Every class I teach has at least a 10% project that is a video (up to 25%, depending on the class) and I have other visual rhetoric involved in class.
For example, for my fyc second semester they compare the words of a song and the visuals of a video. Of course, they write it as a paper, so that still gives primacy to the verbal.
My first-semester fyc class has a group project that is a digital presentation and then they write individual papers on a related topic, but again verbal–although equal in those two assignments, rather than one larger than the other.
My business writing students write a paper that is half visuals and they create a digital presentation and a brochure to go with it. I think that the verbal outweighs the audio/visual, but not necessarily by a lot.
We need to help students see how effective design either undercuts or supports the verbal rhetoric.
John Trimbur (2002) boils graphic design down to “four basic principles”: group similar items together, align visual elements, use repetition and contrast to create consistent visual patterns, and add visual interest (an amalgamation of the first three principles) (pp. 657-667).

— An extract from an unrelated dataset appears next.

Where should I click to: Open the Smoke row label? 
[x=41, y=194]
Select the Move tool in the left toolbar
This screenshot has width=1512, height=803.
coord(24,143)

BUT reading visuals is interpretation.
Pat Sullivan “describes the strategic goal of visual rhetoric for print as blending “an awareness of visual esthetics with a concern for the needs and wishes of the audience and [operating] within one or more cultures” (p. 108)…must involve an understanding of the cultural forces shaping the production and reception of a document (p. 110).”
Prose graphics, related to books
example: scientific journals
Theatrical graphics, related to film, theater, magazines, cartoons
example: USA Today
prose graphics = visuals represent reality
theatrical graphics = visuals create reality
[Sullivan] characterizes transactional Web sites as textual, mapped, still, interactive and using a limited color palette; the aim is to reveal logic. Experimental sites, in contrast, are visual, guided, involve movement, are immersive, and use wild color; they aim at creating an experience.
This is something to think about for T&P.
rhetoric and composition is a “dappled discipline” (Lauer)
Teaching writing means teaching the students about the assessment. (This is why the rubrics are required by our students. They’ve learned to “work to the test” and they want to know how it will be assessed–or at least think they do. And actually, if the rubric is done well, working to it will actually create what we want from it.)
Consider what may be gained by asking for something as a new media assignment.
“In digital environments, narratives may be spatially rather than temporally driven.”
At the end of the article they provide questions for assessment.